None of the villains self-identify as such.
There is a fundamental injustice at the heart of healthcare regulation. Like all injustices, it stems from a mismatch between rights and responsibilities. Those who hold power often lack the responsibility (accountability) to use it wisely, while those who bear the responsibility for outcomes frequently lack the power to influence them meaningfully. In times gone by they referred to the ‘whipping boy’.
This asymmetry can distort everything.
Is it acceptable to justify poor outcomes on the basis of following process and procedure? Conversely, is it ever justifiable to breach established processes in pursuit of a good outcome? These aren’t abstract philosophical questions—they’re daily realities for clinicians working under regulatory scrutiny.

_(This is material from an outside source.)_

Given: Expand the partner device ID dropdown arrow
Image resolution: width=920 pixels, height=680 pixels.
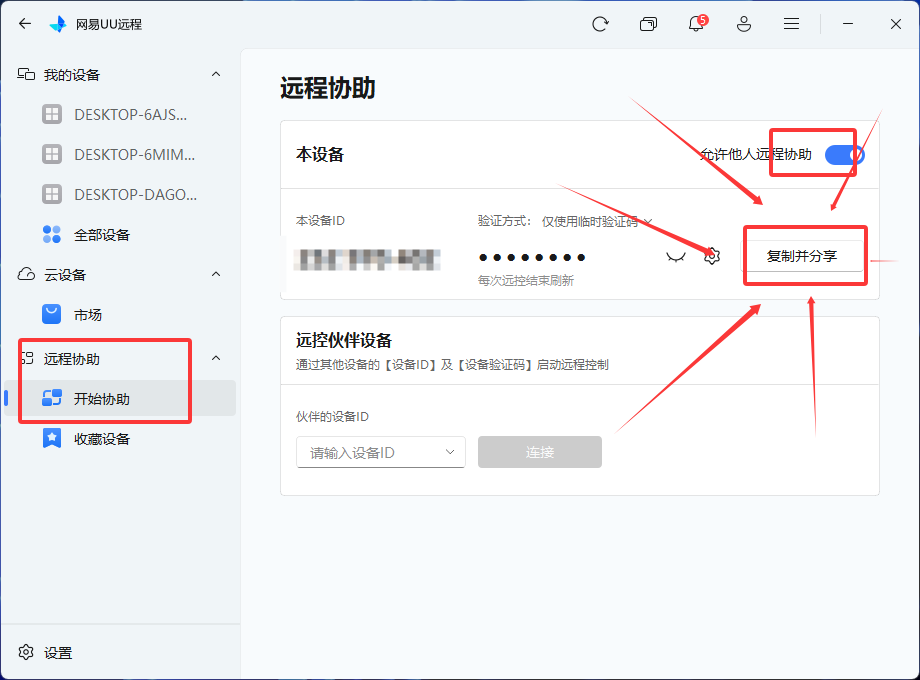Looking at the screenshot, I should 450,452.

And then there’s the deeper layer: ethics and morality. The doctor–patient relationship has, for centuries, been considered sacred. It is rooted in mutual trust, shared decision-making, and an intimacy that’s unique in professional life. When outcomes are poor, it is the clinician—and in ultimate instance, the patient—who must bear that responsibility.
But when regulators inject themselves into this space, the balance is disrupted. They shape decision-making but rarely share responsibility for the consequences. In theory, they exist to protect the public. In practice, they impose external distant supervision over an intimate process, altering behaviour and management while bearing no accountability for outcomes.
This causes harm.
And while we may not be able to fix it entirely, we must at least acknowledge it.
Rarely do we speak openly in the profession about the negative impact of regulatory involvement on clinical outcomes—nor about the quiet fear and intimidation many clinicians feel when faced with opaque, punitive systems that are more focused on compliance than care. More focused on process than outcomes.
We intuitively understand this phenomenon – it is not foreign to us. A priest in a parish can offer profound and compassionate care. But add layers of bureaucracy, gold-trimmed authority, and detached governance—and the religious institution becomes cold, internally focused, dis-interested in outcomes, even complicit in suffering. This is an apt metaphor for modern healthcare regulators.
No where do regulators take responsibility for the explosion in chronic degenerative disease affecting adults. Let alone Children.
Yes, their leaders espouse and self-identify with diversity and inclusion – no one debates this. But they wield the coercive power of the state – Weber’s ‘monopoly on violence’.
A world where those who make and enforce the rules, are responsible for the outcomes. How much is a one way ticket?